There are several definitions of Big Data. Half a century after the computers entered mainstream society, the data has begun to accumulate to the point where something new and special is taking place.

With vast amounts of data available now, companies in almost every industry are focused on exploiting data for a competitive advantage.

The number of internet sites has been estimated to more than 1 billion with a yearly growth of 5,1% (estimation done by Netcraft).

The volume and variety of data have far outstripped the capacity of manual analysis and the capacities of one computer.

The world is awash with more information which is growing faster and faster. So is born the term “Big Data”.

Big data refers not only to a high volume of data but also to new processing technologies, like data science and data mining. At a high level, “data science” is defined as a set of fundamental principles that guide the extraction of knowledge from data. “Data mining” is defined as the extraction of knowledge from data, via technologies that incorporate these principles.

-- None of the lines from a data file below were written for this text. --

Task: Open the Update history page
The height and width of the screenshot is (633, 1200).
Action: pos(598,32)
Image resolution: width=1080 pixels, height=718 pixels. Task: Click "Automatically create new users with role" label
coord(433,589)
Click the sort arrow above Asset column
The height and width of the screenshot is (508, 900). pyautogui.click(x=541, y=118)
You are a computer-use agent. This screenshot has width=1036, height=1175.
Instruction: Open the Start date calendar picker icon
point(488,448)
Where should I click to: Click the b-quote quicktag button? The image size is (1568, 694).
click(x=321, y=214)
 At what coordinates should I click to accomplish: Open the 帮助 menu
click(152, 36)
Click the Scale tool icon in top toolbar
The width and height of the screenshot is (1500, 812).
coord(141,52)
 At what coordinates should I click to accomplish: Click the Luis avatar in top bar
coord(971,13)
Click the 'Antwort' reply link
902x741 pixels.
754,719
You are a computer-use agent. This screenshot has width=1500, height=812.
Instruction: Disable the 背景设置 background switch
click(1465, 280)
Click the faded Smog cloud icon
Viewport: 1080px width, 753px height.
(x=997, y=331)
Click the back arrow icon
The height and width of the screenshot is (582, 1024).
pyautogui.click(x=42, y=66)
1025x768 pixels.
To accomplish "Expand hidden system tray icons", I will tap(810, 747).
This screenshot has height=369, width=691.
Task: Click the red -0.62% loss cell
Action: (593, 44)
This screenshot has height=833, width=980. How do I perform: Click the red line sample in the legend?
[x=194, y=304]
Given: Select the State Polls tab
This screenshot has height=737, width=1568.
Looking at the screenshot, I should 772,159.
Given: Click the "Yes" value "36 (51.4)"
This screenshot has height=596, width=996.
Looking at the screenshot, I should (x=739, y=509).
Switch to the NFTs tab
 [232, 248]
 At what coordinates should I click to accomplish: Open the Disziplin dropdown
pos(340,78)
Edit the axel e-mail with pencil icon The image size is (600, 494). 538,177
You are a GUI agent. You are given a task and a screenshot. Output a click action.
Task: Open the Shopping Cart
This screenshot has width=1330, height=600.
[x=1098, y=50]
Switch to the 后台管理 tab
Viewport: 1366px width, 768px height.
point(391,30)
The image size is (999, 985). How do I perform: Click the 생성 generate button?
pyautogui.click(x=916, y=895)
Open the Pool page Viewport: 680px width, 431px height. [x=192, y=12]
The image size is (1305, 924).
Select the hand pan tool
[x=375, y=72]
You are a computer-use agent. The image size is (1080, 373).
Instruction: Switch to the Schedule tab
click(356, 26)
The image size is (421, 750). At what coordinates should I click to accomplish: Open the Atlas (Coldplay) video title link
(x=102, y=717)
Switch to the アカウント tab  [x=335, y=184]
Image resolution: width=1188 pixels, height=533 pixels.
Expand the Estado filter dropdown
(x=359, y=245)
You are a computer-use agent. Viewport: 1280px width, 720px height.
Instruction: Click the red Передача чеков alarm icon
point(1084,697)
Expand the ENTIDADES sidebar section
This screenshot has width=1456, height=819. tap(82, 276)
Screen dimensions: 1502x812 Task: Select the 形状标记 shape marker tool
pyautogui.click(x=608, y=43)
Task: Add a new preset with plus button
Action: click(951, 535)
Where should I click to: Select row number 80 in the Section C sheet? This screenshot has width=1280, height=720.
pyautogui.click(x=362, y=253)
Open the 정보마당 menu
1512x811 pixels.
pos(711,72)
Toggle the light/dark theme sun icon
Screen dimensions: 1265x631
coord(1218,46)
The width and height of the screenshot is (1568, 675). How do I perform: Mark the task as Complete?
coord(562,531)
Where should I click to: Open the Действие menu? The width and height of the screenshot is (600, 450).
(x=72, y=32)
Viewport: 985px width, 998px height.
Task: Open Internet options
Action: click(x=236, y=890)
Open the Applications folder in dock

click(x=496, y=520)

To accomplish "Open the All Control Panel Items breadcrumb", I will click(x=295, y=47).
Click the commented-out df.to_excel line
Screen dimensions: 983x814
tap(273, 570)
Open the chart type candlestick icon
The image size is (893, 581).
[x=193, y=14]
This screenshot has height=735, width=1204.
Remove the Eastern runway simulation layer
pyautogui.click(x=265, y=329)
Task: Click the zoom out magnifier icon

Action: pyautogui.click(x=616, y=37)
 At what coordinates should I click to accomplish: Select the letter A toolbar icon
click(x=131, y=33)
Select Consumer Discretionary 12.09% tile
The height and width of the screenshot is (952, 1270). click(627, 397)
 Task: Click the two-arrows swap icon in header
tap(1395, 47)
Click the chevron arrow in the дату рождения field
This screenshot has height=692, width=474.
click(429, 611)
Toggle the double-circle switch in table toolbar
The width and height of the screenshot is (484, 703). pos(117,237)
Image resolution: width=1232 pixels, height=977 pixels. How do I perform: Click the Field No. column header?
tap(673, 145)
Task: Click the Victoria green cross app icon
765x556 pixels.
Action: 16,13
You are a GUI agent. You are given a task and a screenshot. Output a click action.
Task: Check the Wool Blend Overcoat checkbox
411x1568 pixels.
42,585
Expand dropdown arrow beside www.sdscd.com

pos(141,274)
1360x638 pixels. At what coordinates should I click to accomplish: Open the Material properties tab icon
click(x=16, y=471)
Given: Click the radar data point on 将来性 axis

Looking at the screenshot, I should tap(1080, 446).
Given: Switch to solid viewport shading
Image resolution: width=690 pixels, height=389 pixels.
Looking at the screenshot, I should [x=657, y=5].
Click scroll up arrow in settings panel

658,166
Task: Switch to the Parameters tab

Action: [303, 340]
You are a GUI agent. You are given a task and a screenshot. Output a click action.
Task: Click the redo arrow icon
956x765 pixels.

About data mining, the experts say that this is just a start. The era of data mining challenges the way we interact with the world. As from our past, most of the time we wanted to look after causality in order to get an explanation. This should change by looking after correlations between data. Correlations between data will contribute to really extract “information” from these data.

A general accepted definition of “information” is a quantity that reduces uncertainty about something.

In the specialized literature, the first fundamental concept of Data mining can be defined as follows: “extracting useful knowledge from data to solve business problems by following a process with well-defined stages”

One of the well-known areas where data mining is used, is customer relationship management which aims to analyze customer behavior in order to maximize expected customer value.

A very well-known example is “Predictive customer churn”. Customers switching from one company to another is called “churn”.

It is quite expensive for companies, as they spend on incentives to attract customers while they lose revenue when customer departs. Prevent churn has become a key strategic component for many companies in the world.

Each data-driven business decision-making problem is unique, comprising its own combination of goals, desires and constraints.

Let’s give following examples showing two quite different business problems:

a) A few years ago, the CEO of Amazon intended to recommend specific books to customer based on their individual shopping preferences. From its start, the company looked mainly at the purchases. Amazon processed initially the data in the conventional way. The resulting recommendations were crude: if a customer buys thrillers, the recommendation was to buy “thrillers”.

However this does not mean the customer could not be interested by other books. The company realized that the recommendation system didn’t need to compare people with other people and decided to find associations or correlations among products: other books (not only thrillers) but also others products like movies.
This has generated far better and more appropriate recommendations for the customers, increasing the client’s satisfaction.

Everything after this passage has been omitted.